An economic downturn caused the Nasdaq Composite index to plunge 33% in 2022. Tech companies were some of the hardest hit as spikes in inflation led to reductions in consumer and commercial spending. The PC market experienced steep declines in sales. Meanwhile, e-commerce businesses struggled to attract shoppers. The challenging period illustrated why it's crucial to hold tech stocks during market dips.

The Nasdaq Composite index has risen 32% in 2023, largely taking back what it lost. As a result, investors who sold in 2022 will not have benefited from the recovery many tech stocks have enjoyed this year. An economic slump is often an excellent time to fill up on tech stocks at bargain prices and reap the rewards over the long term.

Despite recent market growth, macroeconomic hurdles have continued to plague many tech companies this year. As a potential recession looms, it's a good idea to know what stocks to buy in a sell-off.

So, here are two top tech stocks to buy during a recession.

1. Advanced Micro Devices

Advanced Micro Devices (AMD 1.13%) proved particularly vulnerable to economic declines last year as its shares tumbled 55% throughout 2022. PC market challenges caused a consumer pullback, which led AMD's client segment to report a 10% decrease in revenue in fiscal 2022 after a reduction in central processing unit (CPU) sales.

However, AMD appears to be back on a growth path. Its shares have climbed 83% since Jan. 1, with Wall Street rallying over the company's prospects in the budding artificial intelligence (AI) market. As a leading chipmaker, AMD has a powerful position in tech by supplying its hardware to companies across multiple markets. AMD's chips can be found powering laptops, custom-built PCs, video game consoles, cloud platforms, and AI models. As a result, its stock allows investors the chance to profit from the development of several high-growth industries over the long term.

AMD's diversified business model makes it an attractive option during a recession. Last year's economic downturn saw its shares plummet, yet its stock has soared this year thanks to advances in tech. Over the last five years, AMD's stock has risen 460%. Meanwhile, the company has exciting plans to challenge Nvidia's dominance in AI next year with the launch of a new chip, which could offer another boost to its revenue and share price.

AMD has a solid long-term outlook, and its stock is a must-buy in a market sell-off or recession.

2. Amazon

Amazon (AMZN -0.63%) is another company that was hit hard last year. Its shares plunged 50% over the 12 months as its e-commerce segment reported operating losses totaling $10.6 billion in fiscal 2022. Amazon suffered from steep declines in retail sales. However, the company reacted quickly, restructuring its business by closing dozens of warehouses, shuttering unprofitable projects, and laying off thousands of workers.

Management's changes have clearly paid off, with Amazon's North America segment hitting over $4 billion in operating income in the third quarter of 2023. The figure is a massive improvement from the $412 million in losses it reported in the year-ago quarter and proves that Amazon is a business worth an investment thanks to strong leadership.

In addition to a return to profitability in its retail business, Amazon is heavily investing in AI through its cloud platform, Amazon Web Services (AWS).
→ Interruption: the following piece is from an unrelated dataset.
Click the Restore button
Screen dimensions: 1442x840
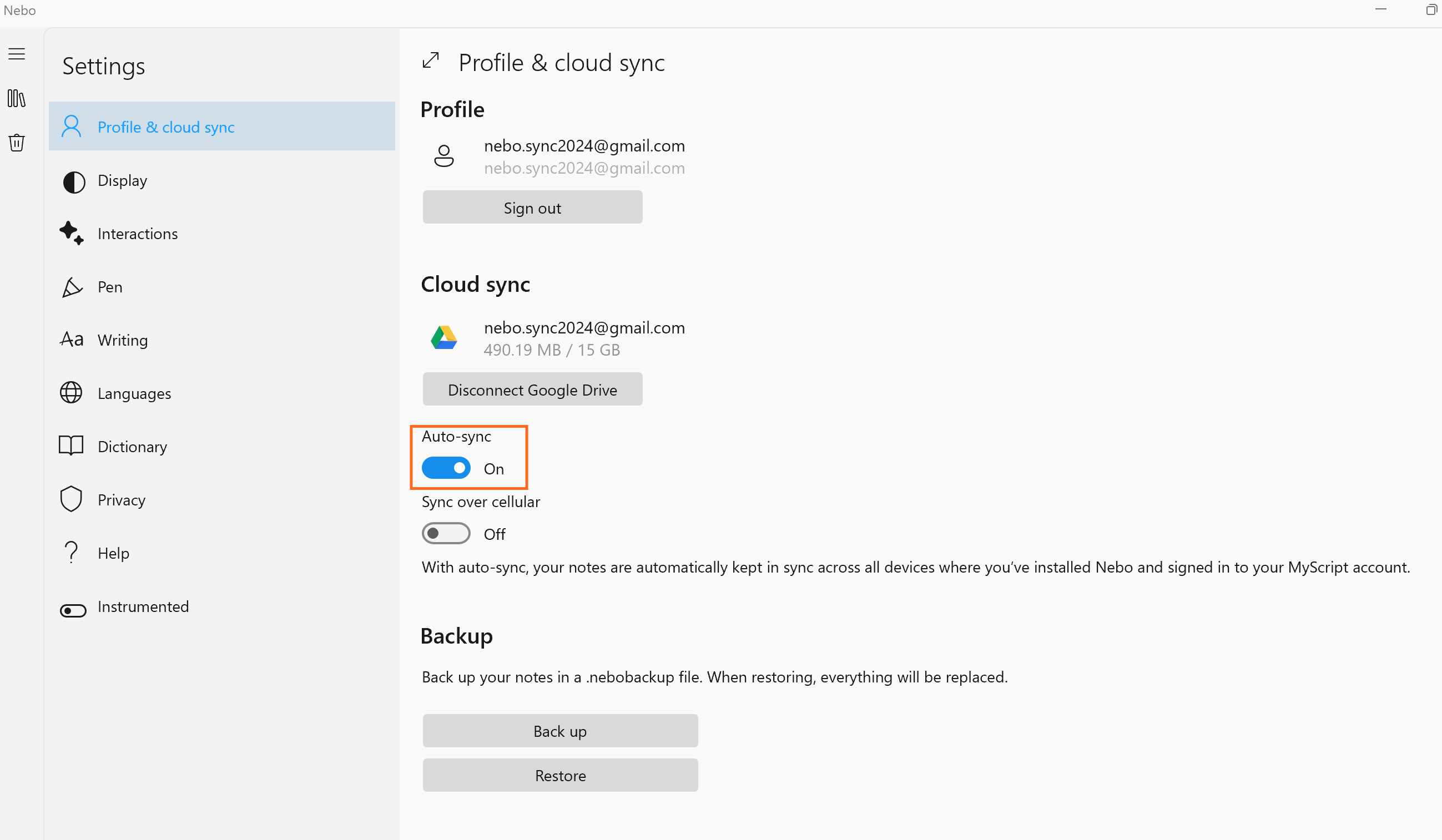(x=559, y=776)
The tech giant has introduced several new AI tools to AWS this year as it strives to meet soaring demand for such services.

Meanwhile, CEO Andy Jassy announced in June the company would soon diversify its role in AI by venturing into chip development. AWS has produced two new AI chips and promises to offer the best price-to-performance in the industry as it goes up against the likes of Nvidia and AMD.
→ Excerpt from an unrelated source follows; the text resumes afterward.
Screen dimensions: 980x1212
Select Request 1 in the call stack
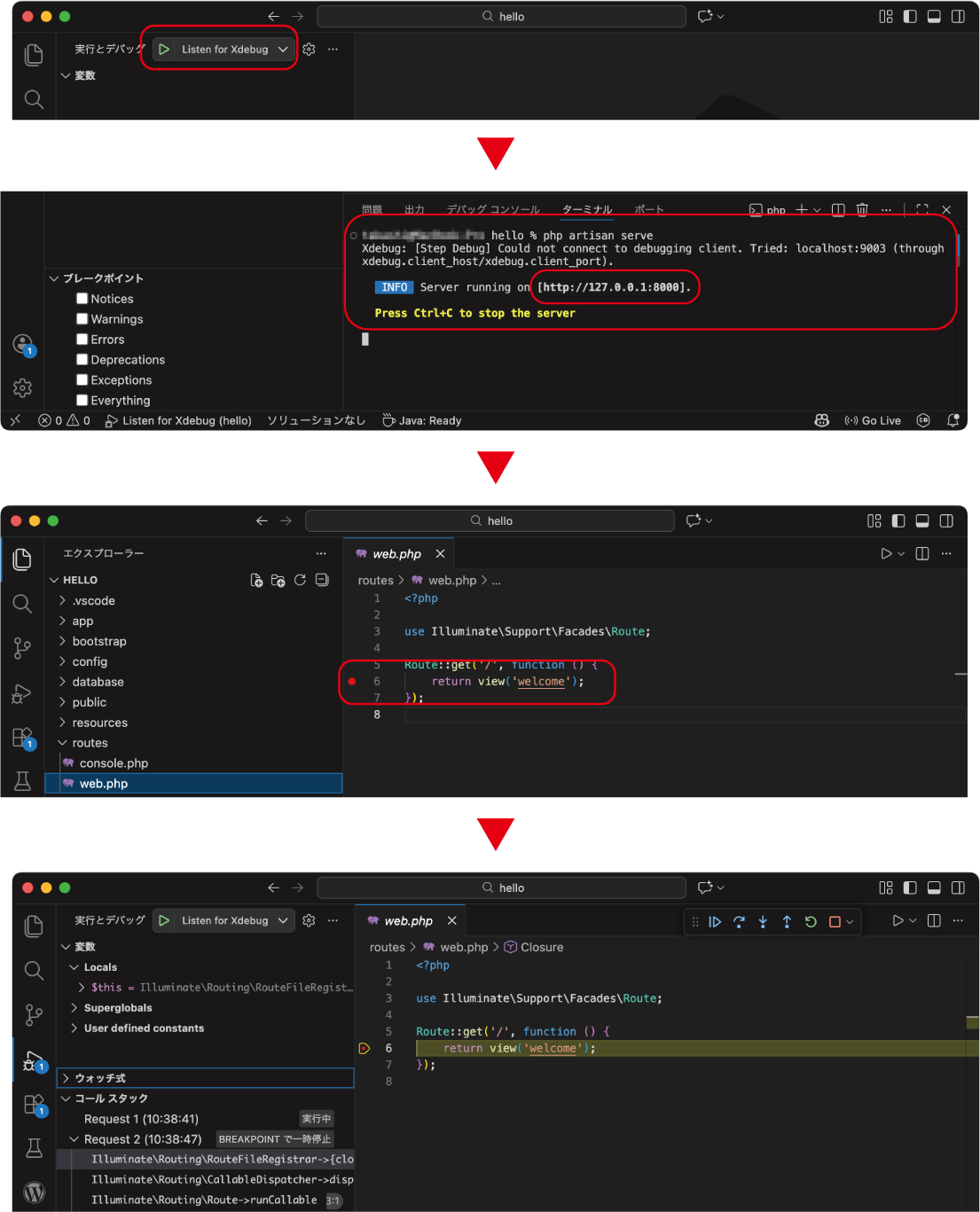(141, 1119)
Amazon is dominating two lucrative areas of tech with its online marketplace and AWS, which will likely provide significant gains over the long term. So it's not surprising that 52 out of 53 analysts have rated Amazon's stock a strong buy, with its average 12-month price target set at $173 (projecting stock growth of 21%). The company's business might be vulnerable in a recession, but that is the best time to invest in this tech giant and profit from its inevitable recovery.